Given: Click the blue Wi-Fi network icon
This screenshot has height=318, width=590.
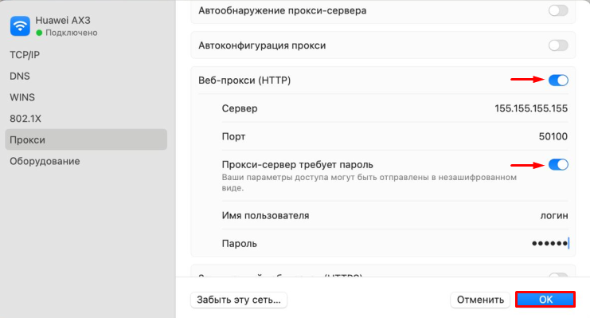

-------------------------

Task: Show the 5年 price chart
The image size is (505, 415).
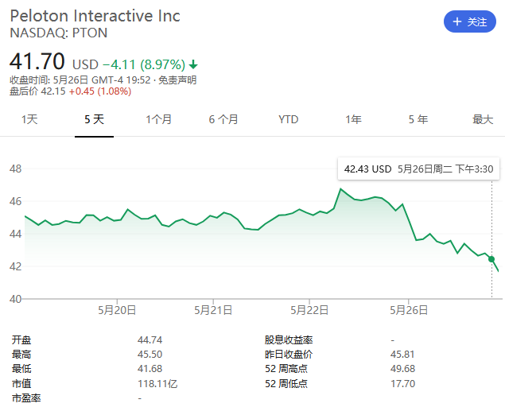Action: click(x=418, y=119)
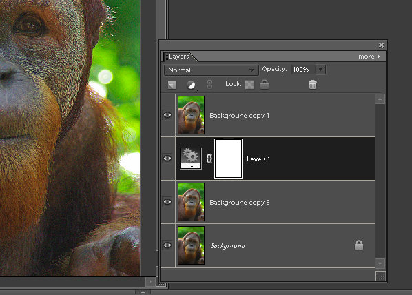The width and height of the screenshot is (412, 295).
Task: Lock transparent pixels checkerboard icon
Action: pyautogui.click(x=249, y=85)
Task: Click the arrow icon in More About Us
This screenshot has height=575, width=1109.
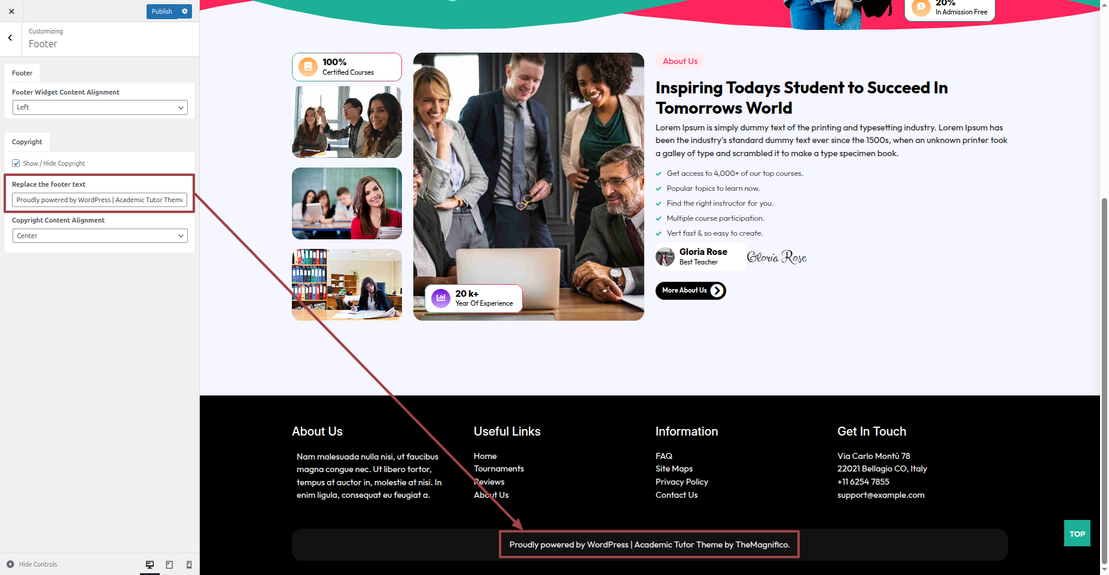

-------------------------

→ WHAT TO DO
Report each line of the material in which the string "This" occurs.

→ FINAL ANSWER
This screenshot has height=318, width=590.
This screenshot has height=575, width=1109.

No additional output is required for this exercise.